Compilation album by L'Arc-en-Ciel
- Released: March 19, 2003
- Genre: Alternative rock, pop rock
- Label: Ki/oon

L'Arc-en-Ciel chronology
| The Best of L'Arc-en-Ciel 1998–2000 (2003) | The Best of L'Arc-en-Ciel c/w (2003) | Smile (2004) |

= The Best of L'Arc-en-Ciel C/W =

The Best of L'Arc-en-Ciel C/W is a compilation album released by L'Arc-en-Ciel on March 19, 2003, simultaneously with The Best of L'Arc-en-Ciel 1994–1998 and The Best of L'Arc-en-Ciel 1998–2000. It collects previously released B-sides.

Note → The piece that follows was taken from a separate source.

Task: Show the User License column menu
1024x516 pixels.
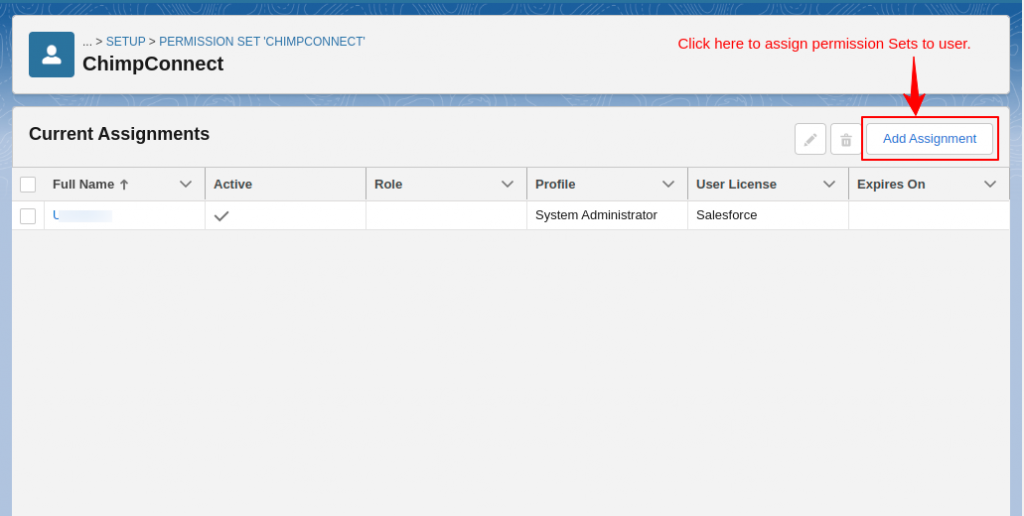Action: click(x=829, y=184)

The album reached number eight on the Oricon Albums Chart and charted for nine weeks.

==Track listing==

Track listing for The Best of L'Arc-en-Ciel C/W
| # | Title | Length | Lyrics | Music |
|---|---|---|---|---|
| 1 | "Brilliant Years" | 3:16 | Hyde | Hyde |
| 2 | "Anata no Tame ni" (あなたのために, For You) | 4:33 | Hyde | Ken |
| 3 | "I'm So Happy" | 4:43 | Hyde | Hyde |
| 4 | "Sayōnara" (さようなら, Good-bye) | 4:28 | Hyde | Hyde |
| 5 | "Sai wa Nagerareta" (賽は投げられた, The Die was Cast) | 4:09 | Hyde | Ken |
| 6 | "The Ghost in My Room" | 5:00 | Hyde | Hyde |
| 7 | "Metropolis" | 4:22 | Hyde | Ken |
| 8 | "Peeping Tom" | 4:01 | Hyde | Hyde |
| 9 | "A Swell in the Sun" | 4:42 | Hyde | Yukihiro |
| 10 | "Kasou (1014 mix)" (花葬, Flower Burial) | 5:05 | Hyde | Ken* |
| 11 | "hole" | 1:08 | ‐ | Yukihiro |
| 12 | "Get Out from the Shell" | 4:14 | Hyde | Yukihiro |

- Remix by Yukihiro.

==Credits==
- Hyde – vocals
- Ken – guitar
- Tetsu – bass guitar, backing vocals
- Sakura/Yukihiro – drums

==Charts==

Weekly chart performance for The Best of L'Arc-en-Ciel C/W
| Chart (2003) | Peak position |
|---|---|
| Japanese Albums (Oricon) | 8 |

==Certifications==

Certifications for The Best of L'Arc-en-Ciel C/W
| Region | Certification | Certified units/sales |
| Japan (RIAJ) | Gold | 100,000^{^} |
^{^} Shipments figures based on certification alone.